The official list of advisers includes bankers from those firms as well as from Goldman Sachs Group Inc. and Nomura Holdings Inc., which advised Xstrata. The banks are set to reap as much as $140 million in fees from the transaction, according to data from New York-based research firm Freeman & Co.
The merger will create the world’s fourth-largest mining group and may prompt further takeover activity in the resources sector and beyond.
“This shows M&A activities are coming back strongly. The consolidations will probably continue, not only in the mining space,” said Matthias Fankhauser, a fund manager at Clariden Leu in Zurich, which oversees about $100 billion in assets. The merger “is definitely a good start of the year” for the advising firms, he said.
$10 Billion IPO
Glencore also called on Morgan Stanley’s Laurence Hopkins and Alastair Cochran. At Citigroup, Tom Reid and Simon Lindsay advised Glencore, according to the companies’ statement today. Goldman Sachs’s Brett Olsher and Luca Ferrari were advisers to Xstrata.
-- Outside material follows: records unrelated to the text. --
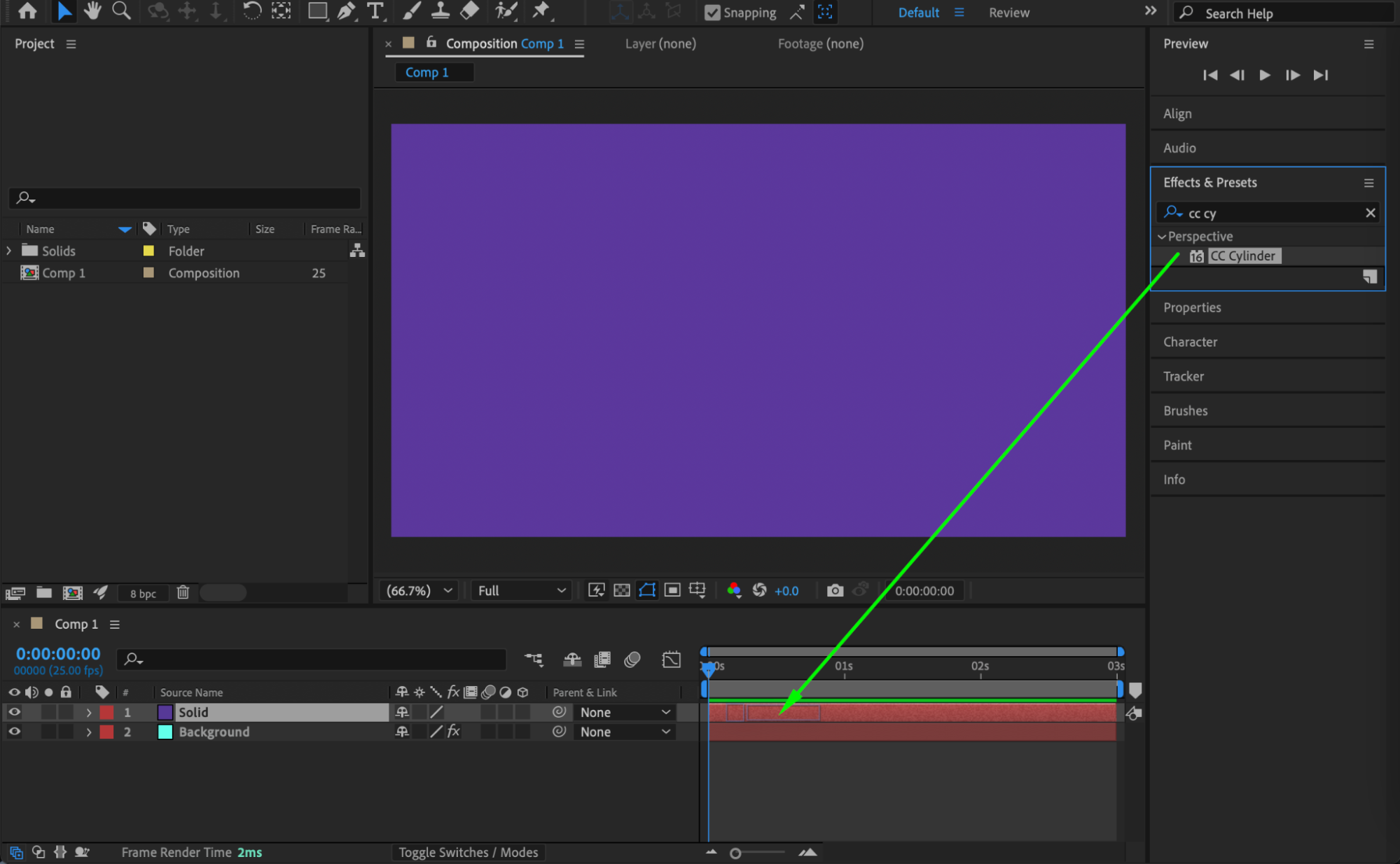Select the Puppet Pin tool
Image resolution: width=1400 pixels, height=864 pixels.
(541, 11)
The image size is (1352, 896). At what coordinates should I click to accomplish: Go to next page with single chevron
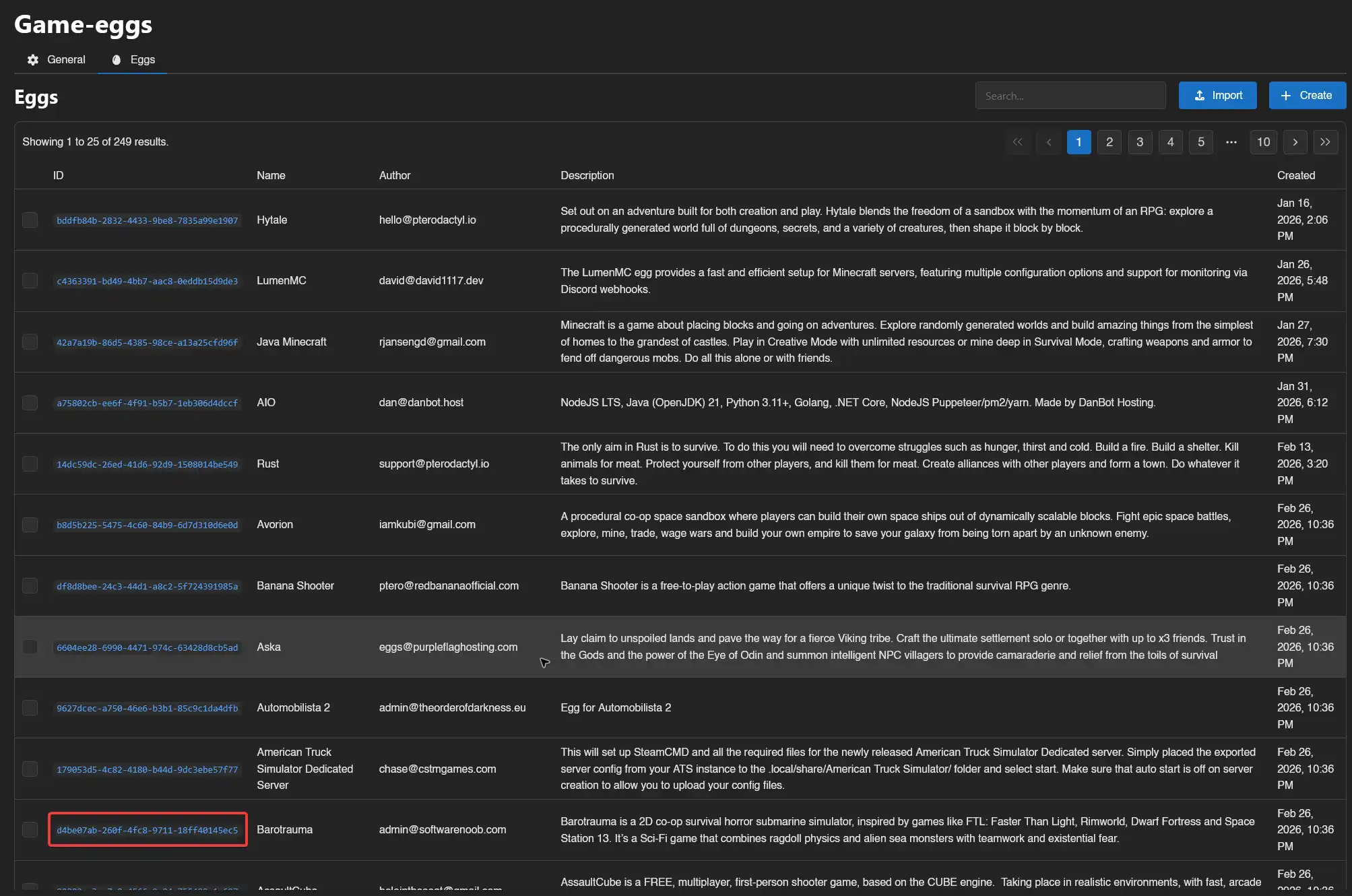pos(1295,142)
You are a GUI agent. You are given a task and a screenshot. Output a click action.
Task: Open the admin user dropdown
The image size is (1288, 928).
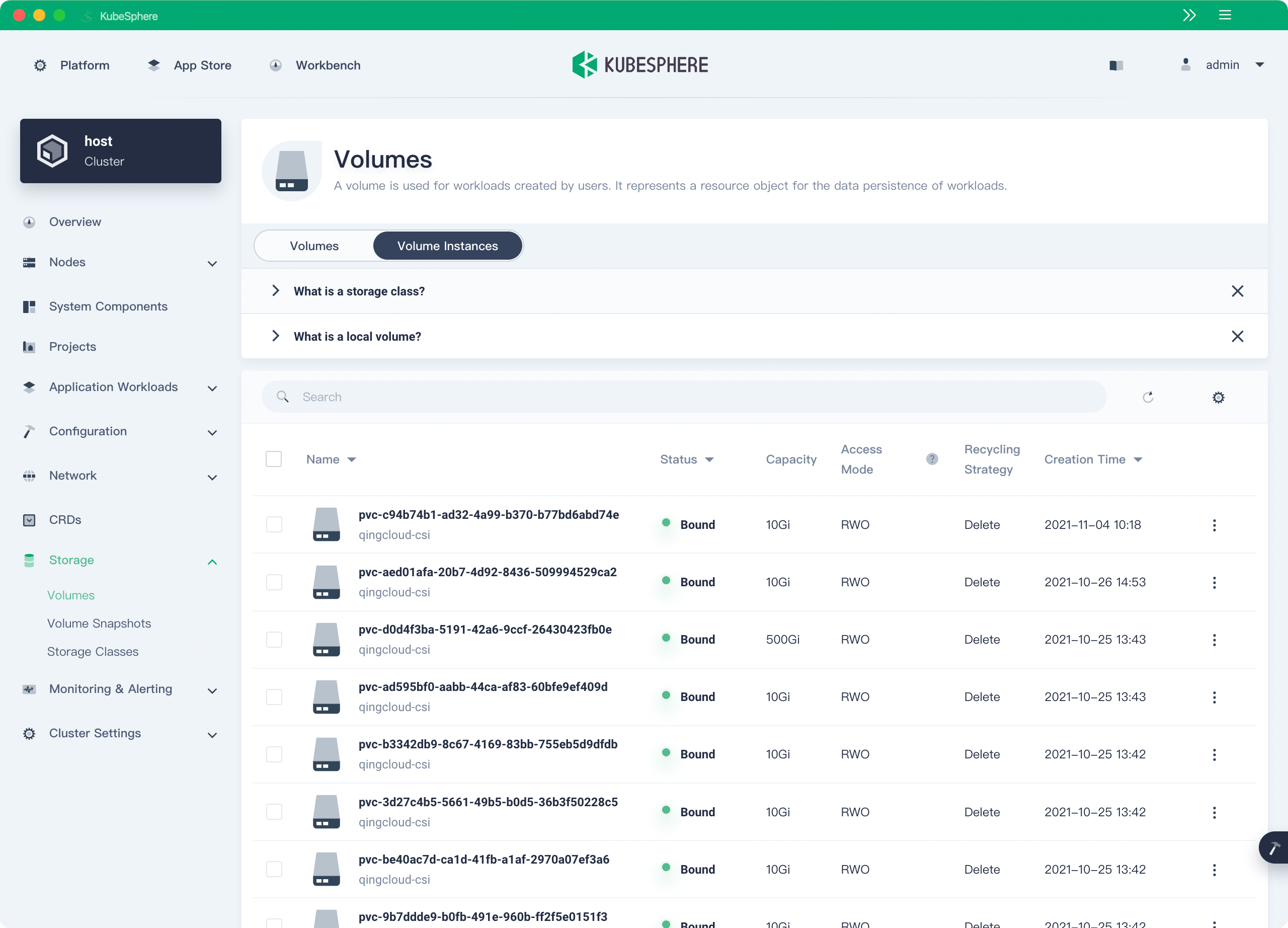point(1222,65)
Nomura tapped its co-head of global investment banking, William Vereker, as well as William Barter and Shaun Treacy, head of U.K. investment banking and corporate broking and global co-head of natural resources and power, respectively.
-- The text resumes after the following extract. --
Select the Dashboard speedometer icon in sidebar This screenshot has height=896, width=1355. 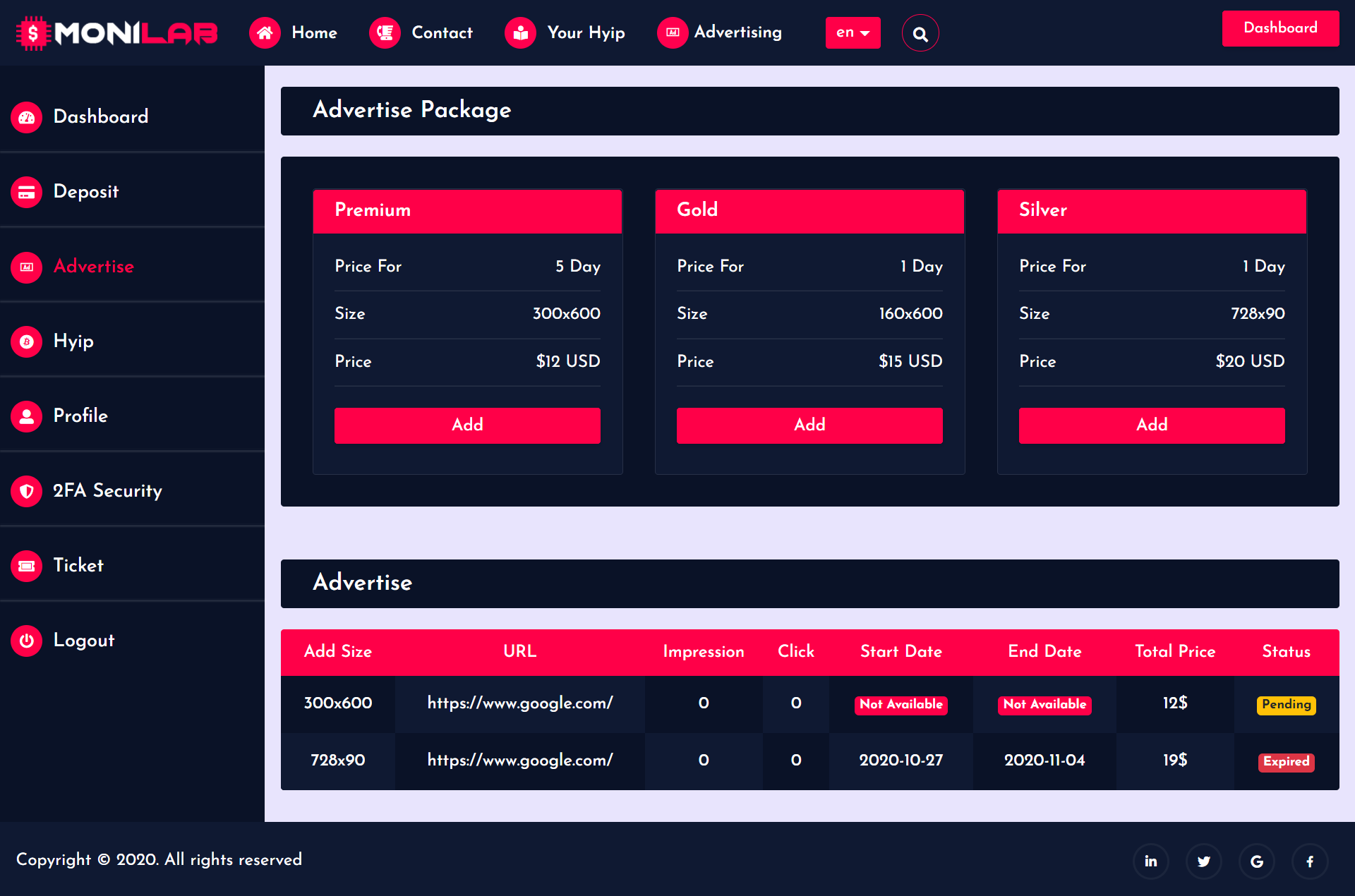pyautogui.click(x=26, y=117)
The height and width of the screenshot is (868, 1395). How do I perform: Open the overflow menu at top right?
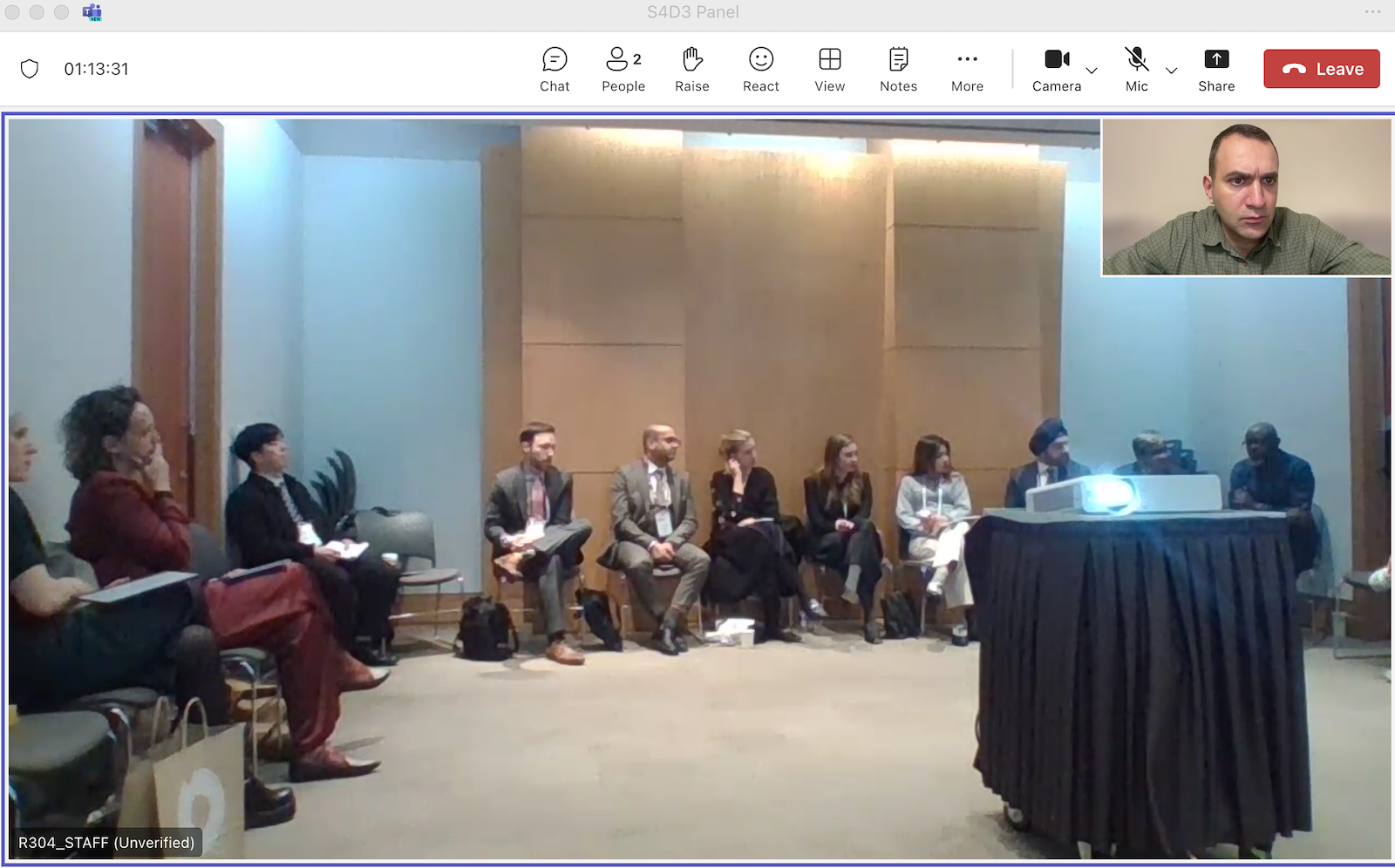tap(1373, 12)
Citigroup’s Wormsley, who helped advise Glencore on its $10 billion initial public offering last year, returned to the New York-based bank after a short sabbatical that followed its sale of record label EMI to Vivendi SA and Sony Corp.
Goldman Sachs’s Olsher joined the firm in 2010 from Deutsche Bank, which has a corporate-broking relationship with Xstrata and helped take Xstrata public in 2002. JPMorgan, the previously independent Cazenove, BNP Paribas SA and HSBC Holdings Plc also worked on Xstrata’s IPO.
At Deutsche Bank, Khaled Fathallah and Nick Bowers also worked with Xstrata.
Dining in Cape Town
At JPMorgan, which also serves as a broker to Xstrata, Hannam helped the mining company first sell shares in 2002, and was involved in many of its subsequent acquisitions, including its $18.1 billion purchase of the Canadian nickel producer Falconbridge Ltd. in 2006.
London-based Hannam, a former soldier, was in Cape Town yesterday attending the annual Investing in African Mining Indaba conference and dined there with Evy Hambro, the portfolio manager of BlackRock Inc.’s $16 billion World Mining Fund, according to a person with knowledge of the meeting. BlackRock is among the top 10 shareholders of both companies, according to data compiled by Bloomberg.
Glencore’s IPO in May was crucial to laying the groundwork for the transaction, which was negotiated before Christmas, as it provided a starting point for agreeing a valuation, according to a person with knowledge of the transaction.
The deal cements Goldman’s spot as the world’s top M&A adviser and catapults Nomura to No. 6 from 15th, the data show. The deal boosts Deutsche Bank two notches to fourth and Morgan Stanley to fifth. Citigroup maintains its position as second.
The merger, which tops Rio Tinto Plc’s $38 billion takeover of Canada’s Alcan Inc. in 2007 to become the largest mining deal ever, comes after a poor showing for takeovers at the end of last year. The value of mergers and acquisitions globally dropped to the lowest level in more than a year in the fourth quarter of 2011, with announced deals slumping 14 percent from the previous three months to $473 billion, Bloomberg data show.